From traces to measures: Large language models as a tool for psychological measurement from text

Joseph J.P. Simons,Wong Liang Ze,Prasanta Bhattacharya,Brandon Siyuan Loh,Wei Gao
2024-10-14
Abstract:Large language models are increasingly being used to label or rate psychological features in text data. This approach helps address one of the limiting factors of digital trace data - their lack of an inherent target of measurement. However, this approach is also a form of psychological measurement (using observable variables to quantify a hypothetical latent construct). As such, these ratings are subject to the same psychometric considerations of reliability and validity as more standard psychological measures. Here we present a workflow for developing and evaluating large language model based measures of psychological features which incorporate these considerations. We also provide an example, attempting to measure the previously established constructs of attitude certainty, importance and moralization from text. Using a pool of prompts adapted from existing measurement instruments, we find they have good levels of internal consistency but only partially meet validity criteria.

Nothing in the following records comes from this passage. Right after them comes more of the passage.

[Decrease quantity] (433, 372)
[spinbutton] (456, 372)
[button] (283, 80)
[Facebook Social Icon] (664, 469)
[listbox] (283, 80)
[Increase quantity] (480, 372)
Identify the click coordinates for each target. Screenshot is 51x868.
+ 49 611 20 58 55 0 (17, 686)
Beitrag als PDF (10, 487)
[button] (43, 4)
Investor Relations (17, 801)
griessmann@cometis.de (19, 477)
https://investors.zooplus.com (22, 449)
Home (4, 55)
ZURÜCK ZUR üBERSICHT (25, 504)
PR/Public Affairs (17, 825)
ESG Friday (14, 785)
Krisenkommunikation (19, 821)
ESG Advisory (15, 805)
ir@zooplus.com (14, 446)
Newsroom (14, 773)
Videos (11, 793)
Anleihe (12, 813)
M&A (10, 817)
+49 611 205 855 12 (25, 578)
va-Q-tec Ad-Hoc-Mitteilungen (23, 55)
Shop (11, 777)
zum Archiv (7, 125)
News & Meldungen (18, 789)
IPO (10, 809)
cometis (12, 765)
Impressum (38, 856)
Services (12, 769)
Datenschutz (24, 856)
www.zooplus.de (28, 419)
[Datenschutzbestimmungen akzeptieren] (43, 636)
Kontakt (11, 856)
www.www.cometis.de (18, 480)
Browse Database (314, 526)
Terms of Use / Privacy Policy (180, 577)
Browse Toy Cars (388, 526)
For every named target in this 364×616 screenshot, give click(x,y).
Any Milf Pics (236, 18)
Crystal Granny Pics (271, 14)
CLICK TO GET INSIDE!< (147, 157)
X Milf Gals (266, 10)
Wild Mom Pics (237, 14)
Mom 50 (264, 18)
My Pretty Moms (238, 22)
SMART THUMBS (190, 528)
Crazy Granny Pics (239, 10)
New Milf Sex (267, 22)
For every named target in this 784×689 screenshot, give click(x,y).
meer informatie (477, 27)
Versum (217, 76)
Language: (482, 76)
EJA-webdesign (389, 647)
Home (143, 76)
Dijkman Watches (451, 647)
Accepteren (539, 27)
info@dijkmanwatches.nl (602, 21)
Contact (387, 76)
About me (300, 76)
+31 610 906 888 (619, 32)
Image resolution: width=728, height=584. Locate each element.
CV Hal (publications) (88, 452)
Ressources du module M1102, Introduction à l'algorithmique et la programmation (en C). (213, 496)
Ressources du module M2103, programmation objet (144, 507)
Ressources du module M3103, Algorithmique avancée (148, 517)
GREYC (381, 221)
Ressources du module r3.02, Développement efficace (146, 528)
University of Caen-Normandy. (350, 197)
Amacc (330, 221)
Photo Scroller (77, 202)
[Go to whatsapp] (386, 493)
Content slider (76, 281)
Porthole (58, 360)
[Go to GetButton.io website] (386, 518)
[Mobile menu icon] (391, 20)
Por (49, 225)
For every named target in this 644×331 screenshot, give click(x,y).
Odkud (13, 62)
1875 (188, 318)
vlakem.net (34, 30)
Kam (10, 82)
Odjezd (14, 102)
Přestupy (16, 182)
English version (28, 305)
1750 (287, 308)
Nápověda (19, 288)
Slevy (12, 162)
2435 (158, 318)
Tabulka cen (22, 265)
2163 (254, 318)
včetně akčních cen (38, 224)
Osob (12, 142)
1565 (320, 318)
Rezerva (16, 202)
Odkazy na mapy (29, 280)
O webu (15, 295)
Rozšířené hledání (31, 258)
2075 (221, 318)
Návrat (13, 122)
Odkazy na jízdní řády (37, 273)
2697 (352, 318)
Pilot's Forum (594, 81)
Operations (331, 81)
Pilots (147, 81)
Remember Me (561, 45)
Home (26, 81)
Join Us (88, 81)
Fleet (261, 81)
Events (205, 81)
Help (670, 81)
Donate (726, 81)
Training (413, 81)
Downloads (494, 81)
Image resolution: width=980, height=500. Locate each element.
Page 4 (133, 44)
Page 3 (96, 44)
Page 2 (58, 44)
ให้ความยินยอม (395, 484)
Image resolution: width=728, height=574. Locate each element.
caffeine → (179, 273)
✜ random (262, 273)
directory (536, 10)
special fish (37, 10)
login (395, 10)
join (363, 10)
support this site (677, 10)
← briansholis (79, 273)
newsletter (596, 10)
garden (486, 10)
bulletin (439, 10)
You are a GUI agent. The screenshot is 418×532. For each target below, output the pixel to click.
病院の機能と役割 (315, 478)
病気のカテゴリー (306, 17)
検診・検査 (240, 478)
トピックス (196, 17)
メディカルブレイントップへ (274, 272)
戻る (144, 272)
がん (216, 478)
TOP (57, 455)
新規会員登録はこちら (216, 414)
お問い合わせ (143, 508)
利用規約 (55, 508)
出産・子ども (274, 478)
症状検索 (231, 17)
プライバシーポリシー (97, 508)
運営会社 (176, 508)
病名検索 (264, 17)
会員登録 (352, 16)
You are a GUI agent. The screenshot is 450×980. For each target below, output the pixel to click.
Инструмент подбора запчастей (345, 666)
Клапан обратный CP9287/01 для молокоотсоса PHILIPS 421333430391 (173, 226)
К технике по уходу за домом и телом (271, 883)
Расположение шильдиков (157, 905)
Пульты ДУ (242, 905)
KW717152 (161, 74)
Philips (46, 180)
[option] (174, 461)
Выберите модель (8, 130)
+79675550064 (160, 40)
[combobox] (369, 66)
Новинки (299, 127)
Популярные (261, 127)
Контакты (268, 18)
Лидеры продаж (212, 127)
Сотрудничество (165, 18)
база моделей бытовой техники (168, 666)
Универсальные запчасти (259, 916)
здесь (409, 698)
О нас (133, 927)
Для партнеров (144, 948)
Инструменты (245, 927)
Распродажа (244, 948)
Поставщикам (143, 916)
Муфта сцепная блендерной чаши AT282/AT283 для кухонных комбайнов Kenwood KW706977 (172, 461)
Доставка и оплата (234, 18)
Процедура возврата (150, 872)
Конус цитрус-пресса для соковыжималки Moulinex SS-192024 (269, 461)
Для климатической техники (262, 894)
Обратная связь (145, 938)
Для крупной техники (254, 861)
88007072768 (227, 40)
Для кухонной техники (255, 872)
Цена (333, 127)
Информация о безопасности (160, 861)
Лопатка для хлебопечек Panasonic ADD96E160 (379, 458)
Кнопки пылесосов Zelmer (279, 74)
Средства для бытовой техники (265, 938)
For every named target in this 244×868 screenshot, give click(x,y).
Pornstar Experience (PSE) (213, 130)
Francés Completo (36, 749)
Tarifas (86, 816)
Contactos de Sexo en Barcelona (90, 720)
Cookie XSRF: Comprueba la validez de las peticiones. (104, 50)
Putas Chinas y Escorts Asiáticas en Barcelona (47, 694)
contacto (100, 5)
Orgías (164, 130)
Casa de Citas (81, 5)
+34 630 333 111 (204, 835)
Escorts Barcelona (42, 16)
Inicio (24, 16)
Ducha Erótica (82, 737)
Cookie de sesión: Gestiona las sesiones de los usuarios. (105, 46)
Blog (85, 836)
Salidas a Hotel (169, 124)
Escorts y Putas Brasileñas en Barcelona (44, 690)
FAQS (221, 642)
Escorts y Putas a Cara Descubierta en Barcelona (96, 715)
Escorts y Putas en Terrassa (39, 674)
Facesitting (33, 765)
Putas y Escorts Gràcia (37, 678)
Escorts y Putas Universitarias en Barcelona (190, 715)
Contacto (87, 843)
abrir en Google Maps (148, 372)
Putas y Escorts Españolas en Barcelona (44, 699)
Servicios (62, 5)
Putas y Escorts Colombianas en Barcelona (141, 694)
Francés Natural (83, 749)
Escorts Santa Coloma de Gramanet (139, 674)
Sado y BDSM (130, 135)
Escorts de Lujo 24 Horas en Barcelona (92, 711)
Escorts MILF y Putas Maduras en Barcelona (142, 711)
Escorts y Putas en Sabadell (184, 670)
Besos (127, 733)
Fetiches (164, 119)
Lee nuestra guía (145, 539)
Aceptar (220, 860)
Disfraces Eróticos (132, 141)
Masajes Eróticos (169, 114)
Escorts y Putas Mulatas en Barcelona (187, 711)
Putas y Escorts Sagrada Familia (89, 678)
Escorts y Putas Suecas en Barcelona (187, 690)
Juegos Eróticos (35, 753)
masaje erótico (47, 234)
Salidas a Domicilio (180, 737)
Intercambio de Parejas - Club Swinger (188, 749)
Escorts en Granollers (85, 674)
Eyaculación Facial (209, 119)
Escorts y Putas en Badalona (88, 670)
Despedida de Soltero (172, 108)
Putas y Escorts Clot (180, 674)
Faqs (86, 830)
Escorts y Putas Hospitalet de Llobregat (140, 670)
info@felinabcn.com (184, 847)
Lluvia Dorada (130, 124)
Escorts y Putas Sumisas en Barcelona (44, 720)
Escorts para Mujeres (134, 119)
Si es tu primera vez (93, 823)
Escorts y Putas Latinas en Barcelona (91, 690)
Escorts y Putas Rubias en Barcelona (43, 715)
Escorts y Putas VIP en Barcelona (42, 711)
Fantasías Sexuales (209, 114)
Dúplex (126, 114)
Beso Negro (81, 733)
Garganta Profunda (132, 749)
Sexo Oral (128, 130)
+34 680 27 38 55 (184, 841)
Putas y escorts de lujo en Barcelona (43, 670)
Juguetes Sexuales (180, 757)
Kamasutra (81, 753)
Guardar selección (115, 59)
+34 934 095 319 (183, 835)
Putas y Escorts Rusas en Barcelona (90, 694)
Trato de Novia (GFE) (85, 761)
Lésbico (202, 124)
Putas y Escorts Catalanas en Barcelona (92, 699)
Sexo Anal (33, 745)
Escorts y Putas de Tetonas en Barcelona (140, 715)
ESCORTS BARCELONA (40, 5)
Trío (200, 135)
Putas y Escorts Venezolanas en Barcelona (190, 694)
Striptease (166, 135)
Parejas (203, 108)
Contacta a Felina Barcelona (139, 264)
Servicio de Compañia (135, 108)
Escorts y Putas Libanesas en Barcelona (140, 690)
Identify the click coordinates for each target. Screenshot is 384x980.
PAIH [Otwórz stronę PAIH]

Human-Computer Interaction
What problem does this paper attempt to address?
The main problem that this paper attempts to solve is the methodological challenges faced when using large - language models (LLMs) to measure psychological characteristics from text data. Specifically, digital trace data (such as social media posts) usually lack an intrinsic target measurement value, which means that these data themselves do not clearly point to any specific psychological process or variable. This poses a challenge to research in computational social science because researchers need to be able to extract meaningful psychological measurement results from these data. The paper proposes that by adopting the principles and methods of psychometrics, large - language models can be effectively used to solve this problem. Specifically, the author proposes the following key points: 1. **Clear Objectives**: First, it is necessary to clarify what specific psychological construct is to be measured, including its nature and what other factors it should be related to. 2. **Multi - Prompt Evaluation**: In order to improve the reliability of measurement, for each psychological construct to be evaluated, multiple different prompts (i.e., questions or instructions) should be used. These prompts can be adapted from existing self - report scales to provide different formulations of the same basic question. 3. **Internal Consistency Evaluation**: When evaluating model performance, it is first necessary to ensure that the model can consistently measure a certain latent construct, which can be achieved by evaluating the internal consistency among different prompts. 4. **Validity Verification**: Although it is important to compare model ratings with external evaluation criteria, these criteria should not be regarded as absolute true values. Instead, they are possible related factors of the latent construct. Verifying the validity of the model means proving that the model ratings can predict the expected outcome variables. Through the above methods, the paper aims to establish a systematic workflow to guide how to develop and evaluate psychological measurement tools based on large - language models, thereby improving the reliability and validity of extracting psychological information from text data.